A cidade das Caldas da Rainha encontra-se dividida ao meio pela linha de caminho-de-ferro. Não é nada de extraordinário. Existem muitas cidades assim. Algumas estão divididas por acidentes naturais, como rios, e outras por construções humanas, como, por exemplo, autoestradas.
Essas divisões têm, muitas vezes, como consequência um diferente ritmo de desenvolvimento entre as duas metades da cidade. É normal encontrarmos cidades em que uma das margens do rio alberga mais equipamentos e concentra mais meios de produção do que a outra; em que os habitantes com maior poder de compra residem, preferencialmente, num dos lados da autoestrada… É normal que isso aconteça mas não é desejável.
Tais diferenças têm geralmente razões históricas que as explicam. Nas Caldas, por exemplo, a cidade nasceu e cresceu e, quando passou a ser servida pelo comboio, a linha foi construída numa extremidade da cidade. No início a linha não dividia a cidade. Contornava-a. Assim, a parte da cidade que ocupa o lado poente da Linha do Oeste nasceu como sendo uma periferia das Caldas. Era o bairro “Além da Ponte”, sendo que a “ponte” era o único ponto de ligação entre a cidade e o novo bairro que começava a surgir para lá da linha do comboio.
Terá sido a evidente diferença entre a cidade a poente da linha e a cidade a nascente da linha que conduziu à criação, já na década de 80 do século passado, da freguesia de Santo Onofre. Foi uma das conquistas permitidas pelo regime democrático. As pessoas de bem dos bairros “Além da Ponte” quiserem ter uma palavra a dizer na condução do seu destino comum, palavra essa que ajudasse a desenvolver a freguesia e a melhorar a qualidade de vida das pessoas que lá residiam e trabalhavam. Tratava-se, na altura, de fazer o possível para que se diminuíssem as diferenças entre os dois lados da cidade.
No entanto, muitos foram aqueles que, desde então, procuraram olhar para as duas freguesias urbanas das Caldas da Rainha com o olhar de adeptos de futebol.
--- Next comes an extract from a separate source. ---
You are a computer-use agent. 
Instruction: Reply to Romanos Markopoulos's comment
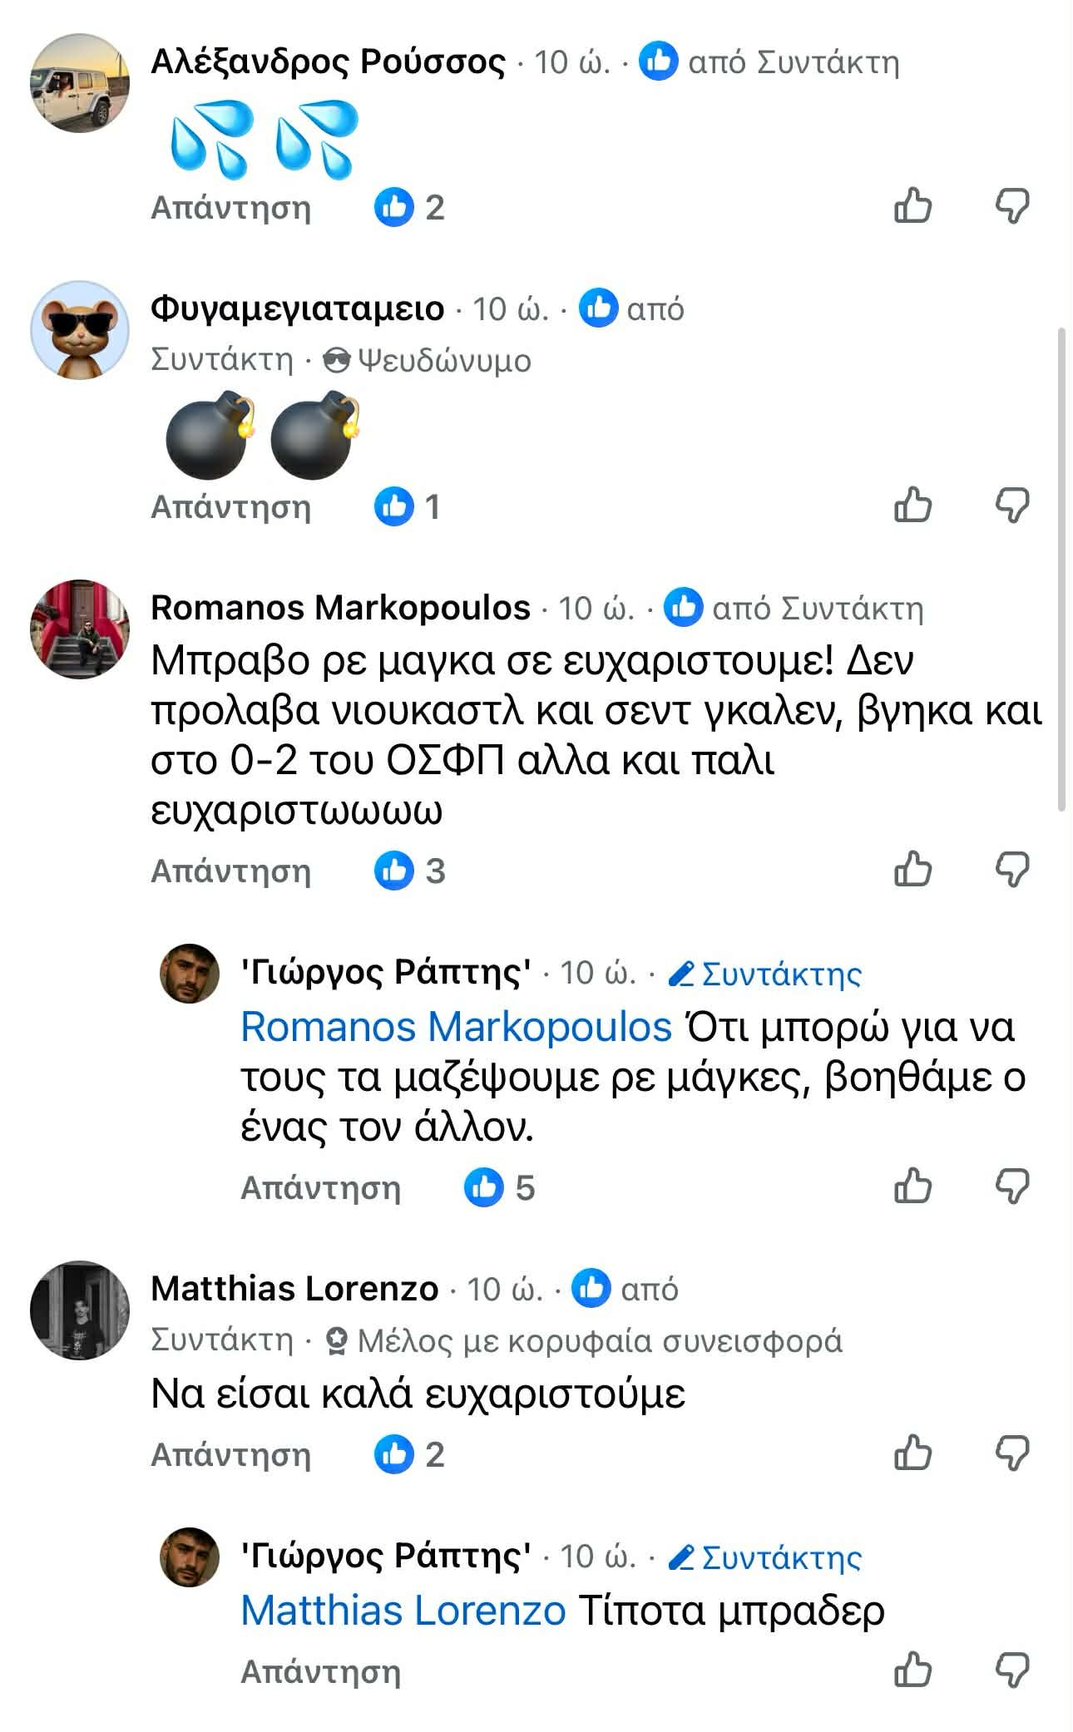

Incitam à rivalidade entre as gentes dos dois lados da linha, sem perceberem que o desenvolvimento de qualquer parte da cidade das Caldas tem sempre repercussões positivas em toda a cidade.
Acredito que hoje, mais do que nunca, faz sentido olhar para as duas freguesias numa lógica de cooperação ao invés de competição. As pessoas que moram nos Arneiros ou na Encosta do Sol; que trabalham no Bairro da Ponte ou no Borlão; que vivem nas Morenas ou na Praça da Fruta, todas elas sentem verdadeiramente que vivem na cidade das Caldas da Rainha. Não faz sentido, assim, tentar replicar numa freguesia tudo o que já existe na outra freguesia. Existem serviços e equipamentos públicos que devem estar próximos da população e, esses sim, devem existir em duplicado (pelo menos) na cidade. Não faz sentido que exista apenas um Centro de Saúde em toda a cidade e, ainda por cima, na mesma freguesia onde se encontra o Hospital. É, assim, bem-vinda a construção dum Centro de Saúde na freguesia de Santo Onofre. Mas será que se deveria contruir também um Hospital em Santo Onofre só porque já existe um em Nossa Senhora do Pópulo? Claro que não. O Hospital serve toda a região das Caldas, esteja ele em que freguesia estiver. A não ser assim, também teríamos a população de Nossa Senhora do Pópulo a exigir a construção dum complexo desportivo ou até duma autoestrada, só porque já existem em Santo Onofre. Seria um absurdo.
De resto, a cidade tem de se desenvolver como um todo e cada lado da cidade saber cooperar com as freguesias vizinhas, urbana ou rurais, para que todas em conjunto se desenvolvam cada vez mais. A cidade só está dividida pela linha de caminho-de-ferro. Não tem de estar dividida naquilo que mais importa que são as pessoas. Aí, a cidade tem que estar unida.